§ Do this: Copy the lines below verbatim, every one of them from start to finish.

§ Dataset excerpt:
§ §

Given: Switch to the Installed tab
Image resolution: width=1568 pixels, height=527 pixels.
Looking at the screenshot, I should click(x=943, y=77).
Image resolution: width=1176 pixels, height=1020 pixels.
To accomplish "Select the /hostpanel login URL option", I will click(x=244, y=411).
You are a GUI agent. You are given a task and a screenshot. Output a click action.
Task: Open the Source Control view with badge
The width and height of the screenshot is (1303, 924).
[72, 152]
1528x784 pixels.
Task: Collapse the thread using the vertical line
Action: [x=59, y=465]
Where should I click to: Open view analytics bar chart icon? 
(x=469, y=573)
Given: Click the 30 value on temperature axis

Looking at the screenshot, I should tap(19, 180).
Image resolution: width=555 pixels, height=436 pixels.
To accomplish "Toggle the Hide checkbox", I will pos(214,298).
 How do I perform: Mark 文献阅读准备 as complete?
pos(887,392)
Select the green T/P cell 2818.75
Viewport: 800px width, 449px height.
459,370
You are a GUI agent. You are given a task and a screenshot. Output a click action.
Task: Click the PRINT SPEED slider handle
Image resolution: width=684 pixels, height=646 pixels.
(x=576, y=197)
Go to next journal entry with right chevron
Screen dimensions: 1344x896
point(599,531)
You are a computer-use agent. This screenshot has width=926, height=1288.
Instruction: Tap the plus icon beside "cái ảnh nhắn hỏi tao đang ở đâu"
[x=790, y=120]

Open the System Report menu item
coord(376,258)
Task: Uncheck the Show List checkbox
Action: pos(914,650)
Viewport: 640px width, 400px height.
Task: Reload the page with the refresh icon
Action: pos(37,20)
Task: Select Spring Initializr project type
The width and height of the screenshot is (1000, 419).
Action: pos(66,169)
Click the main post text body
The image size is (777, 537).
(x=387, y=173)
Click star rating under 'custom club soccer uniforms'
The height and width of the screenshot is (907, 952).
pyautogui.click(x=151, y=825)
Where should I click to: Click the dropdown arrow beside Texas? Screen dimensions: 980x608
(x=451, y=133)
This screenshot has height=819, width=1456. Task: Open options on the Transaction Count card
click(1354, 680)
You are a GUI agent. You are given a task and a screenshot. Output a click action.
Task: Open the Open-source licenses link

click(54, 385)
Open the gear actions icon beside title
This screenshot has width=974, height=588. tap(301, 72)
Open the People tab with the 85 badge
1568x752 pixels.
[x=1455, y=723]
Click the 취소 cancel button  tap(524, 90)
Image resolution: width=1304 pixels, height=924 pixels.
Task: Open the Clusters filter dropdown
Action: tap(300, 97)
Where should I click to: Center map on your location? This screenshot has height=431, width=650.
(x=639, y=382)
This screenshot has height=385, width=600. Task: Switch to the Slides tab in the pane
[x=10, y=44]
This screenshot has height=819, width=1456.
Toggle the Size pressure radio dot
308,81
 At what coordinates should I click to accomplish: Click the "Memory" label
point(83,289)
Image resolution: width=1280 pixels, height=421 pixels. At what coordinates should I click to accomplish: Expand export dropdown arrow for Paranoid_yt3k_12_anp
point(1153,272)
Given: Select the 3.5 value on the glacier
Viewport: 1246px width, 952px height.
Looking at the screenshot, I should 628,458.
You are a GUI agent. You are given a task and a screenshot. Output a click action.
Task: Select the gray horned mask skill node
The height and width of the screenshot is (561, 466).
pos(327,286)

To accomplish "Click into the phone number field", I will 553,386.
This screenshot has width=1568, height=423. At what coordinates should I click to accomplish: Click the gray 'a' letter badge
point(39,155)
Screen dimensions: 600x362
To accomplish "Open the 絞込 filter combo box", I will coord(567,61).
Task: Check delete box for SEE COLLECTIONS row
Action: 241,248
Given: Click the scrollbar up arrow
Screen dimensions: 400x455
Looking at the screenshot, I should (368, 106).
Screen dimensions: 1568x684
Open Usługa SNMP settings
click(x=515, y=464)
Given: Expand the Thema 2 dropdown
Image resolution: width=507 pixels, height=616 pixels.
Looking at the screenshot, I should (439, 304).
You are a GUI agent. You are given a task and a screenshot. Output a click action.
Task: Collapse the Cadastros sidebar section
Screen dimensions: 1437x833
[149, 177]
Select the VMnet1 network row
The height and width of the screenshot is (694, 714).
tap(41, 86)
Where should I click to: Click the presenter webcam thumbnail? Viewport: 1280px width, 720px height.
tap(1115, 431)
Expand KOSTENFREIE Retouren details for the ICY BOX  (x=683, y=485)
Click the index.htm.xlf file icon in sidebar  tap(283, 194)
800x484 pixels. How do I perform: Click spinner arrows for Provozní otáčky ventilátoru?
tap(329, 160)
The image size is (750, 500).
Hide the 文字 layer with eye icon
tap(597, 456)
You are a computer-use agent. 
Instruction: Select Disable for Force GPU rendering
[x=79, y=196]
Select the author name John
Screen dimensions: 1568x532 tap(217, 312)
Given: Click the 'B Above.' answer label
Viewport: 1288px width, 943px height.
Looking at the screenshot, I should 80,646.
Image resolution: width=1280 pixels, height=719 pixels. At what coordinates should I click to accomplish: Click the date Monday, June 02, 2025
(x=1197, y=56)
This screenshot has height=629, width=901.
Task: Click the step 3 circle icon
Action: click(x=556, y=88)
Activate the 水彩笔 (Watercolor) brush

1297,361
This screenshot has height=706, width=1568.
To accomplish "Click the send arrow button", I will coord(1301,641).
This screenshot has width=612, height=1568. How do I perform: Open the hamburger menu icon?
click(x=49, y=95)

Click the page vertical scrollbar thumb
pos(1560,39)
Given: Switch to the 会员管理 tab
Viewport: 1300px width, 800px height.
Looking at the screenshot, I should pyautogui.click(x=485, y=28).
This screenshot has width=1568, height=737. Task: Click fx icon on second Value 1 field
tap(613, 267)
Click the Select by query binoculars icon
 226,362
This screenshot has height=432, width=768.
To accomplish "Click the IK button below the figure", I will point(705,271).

§ §

§ Response:
Given: Switch to the Installed tab
Image resolution: width=1568 pixels, height=527 pixels.
Looking at the screenshot, I should click(x=943, y=77).
Image resolution: width=1176 pixels, height=1020 pixels.
To accomplish "Select the /hostpanel login URL option", I will click(x=244, y=411).
You are a GUI agent. You are given a task and a screenshot. Output a click action.
Task: Open the Source Control view with badge
The width and height of the screenshot is (1303, 924).
[72, 152]
1528x784 pixels.
Task: Collapse the thread using the vertical line
Action: [x=59, y=465]
Where should I click to: Open view analytics bar chart icon? 
(x=469, y=573)
Given: Click the 30 value on temperature axis

Looking at the screenshot, I should tap(19, 180).
Image resolution: width=555 pixels, height=436 pixels.
To accomplish "Toggle the Hide checkbox", I will pos(214,298).
 How do I perform: Mark 文献阅读准备 as complete?
pos(887,392)
Select the green T/P cell 2818.75
Viewport: 800px width, 449px height.
459,370
You are a GUI agent. You are given a task and a screenshot. Output a click action.
Task: Click the PRINT SPEED slider handle
Image resolution: width=684 pixels, height=646 pixels.
(x=576, y=197)
Go to next journal entry with right chevron
Screen dimensions: 1344x896
point(599,531)
You are a computer-use agent. This screenshot has width=926, height=1288.
Instruction: Tap the plus icon beside "cái ảnh nhắn hỏi tao đang ở đâu"
[x=790, y=120]

Open the System Report menu item
coord(376,258)
Task: Uncheck the Show List checkbox
Action: pos(914,650)
Viewport: 640px width, 400px height.
Task: Reload the page with the refresh icon
Action: pos(37,20)
Task: Select Spring Initializr project type
The width and height of the screenshot is (1000, 419).
Action: pos(66,169)
Click the main post text body
The image size is (777, 537).
(x=387, y=173)
Click star rating under 'custom club soccer uniforms'
The height and width of the screenshot is (907, 952).
pyautogui.click(x=151, y=825)
Where should I click to: Click the dropdown arrow beside Texas? Screen dimensions: 980x608
(x=451, y=133)
This screenshot has height=819, width=1456. Task: Open options on the Transaction Count card
click(1354, 680)
You are a GUI agent. You are given a task and a screenshot. Output a click action.
Task: Open the Open-source licenses link

click(54, 385)
Open the gear actions icon beside title
This screenshot has width=974, height=588. tap(301, 72)
Open the People tab with the 85 badge
1568x752 pixels.
[x=1455, y=723]
Click the 취소 cancel button  tap(524, 90)
Image resolution: width=1304 pixels, height=924 pixels.
Task: Open the Clusters filter dropdown
Action: tap(300, 97)
Where should I click to: Center map on your location? This screenshot has height=431, width=650.
(x=639, y=382)
This screenshot has height=385, width=600. Task: Switch to the Slides tab in the pane
[x=10, y=44]
This screenshot has height=819, width=1456.
Toggle the Size pressure radio dot
308,81
 At what coordinates should I click to accomplish: Click the "Memory" label
point(83,289)
Image resolution: width=1280 pixels, height=421 pixels. At what coordinates should I click to accomplish: Expand export dropdown arrow for Paranoid_yt3k_12_anp
point(1153,272)
Given: Select the 3.5 value on the glacier
Viewport: 1246px width, 952px height.
Looking at the screenshot, I should 628,458.
You are a GUI agent. You are given a task and a screenshot. Output a click action.
Task: Select the gray horned mask skill node
The height and width of the screenshot is (561, 466).
pos(327,286)

To accomplish "Click into the phone number field", I will 553,386.
This screenshot has width=1568, height=423. At what coordinates should I click to accomplish: Click the gray 'a' letter badge
point(39,155)
Screen dimensions: 600x362
To accomplish "Open the 絞込 filter combo box", I will coord(567,61).
Task: Check delete box for SEE COLLECTIONS row
Action: 241,248
Given: Click the scrollbar up arrow
Screen dimensions: 400x455
Looking at the screenshot, I should (368, 106).
Screen dimensions: 1568x684
Open Usługa SNMP settings
click(x=515, y=464)
Given: Expand the Thema 2 dropdown
Image resolution: width=507 pixels, height=616 pixels.
Looking at the screenshot, I should (439, 304).
You are a GUI agent. You are given a task and a screenshot. Output a click action.
Task: Collapse the Cadastros sidebar section
Screen dimensions: 1437x833
[149, 177]
Select the VMnet1 network row
The height and width of the screenshot is (694, 714).
tap(41, 86)
Where should I click to: Click the presenter webcam thumbnail? Viewport: 1280px width, 720px height.
tap(1115, 431)
Expand KOSTENFREIE Retouren details for the ICY BOX  (x=683, y=485)
Click the index.htm.xlf file icon in sidebar  tap(283, 194)
800x484 pixels. How do I perform: Click spinner arrows for Provozní otáčky ventilátoru?
tap(329, 160)
The image size is (750, 500).
Hide the 文字 layer with eye icon
tap(597, 456)
You are a computer-use agent. 
Instruction: Select Disable for Force GPU rendering
[x=79, y=196]
Select the author name John
Screen dimensions: 1568x532 tap(217, 312)
Given: Click the 'B Above.' answer label
Viewport: 1288px width, 943px height.
Looking at the screenshot, I should 80,646.
Image resolution: width=1280 pixels, height=719 pixels. At what coordinates should I click to accomplish: Click the date Monday, June 02, 2025
(x=1197, y=56)
This screenshot has height=629, width=901.
Task: Click the step 3 circle icon
Action: click(x=556, y=88)
Activate the 水彩笔 (Watercolor) brush

1297,361
This screenshot has height=706, width=1568.
To accomplish "Click the send arrow button", I will coord(1301,641).
This screenshot has width=612, height=1568. How do I perform: Open the hamburger menu icon?
click(x=49, y=95)

Click the page vertical scrollbar thumb
pos(1560,39)
Given: Switch to the 会员管理 tab
Viewport: 1300px width, 800px height.
Looking at the screenshot, I should pyautogui.click(x=485, y=28).
This screenshot has width=1568, height=737. Task: Click fx icon on second Value 1 field
tap(613, 267)
Click the Select by query binoculars icon
 226,362
This screenshot has height=432, width=768.
To accomplish "Click the IK button below the figure", I will point(705,271).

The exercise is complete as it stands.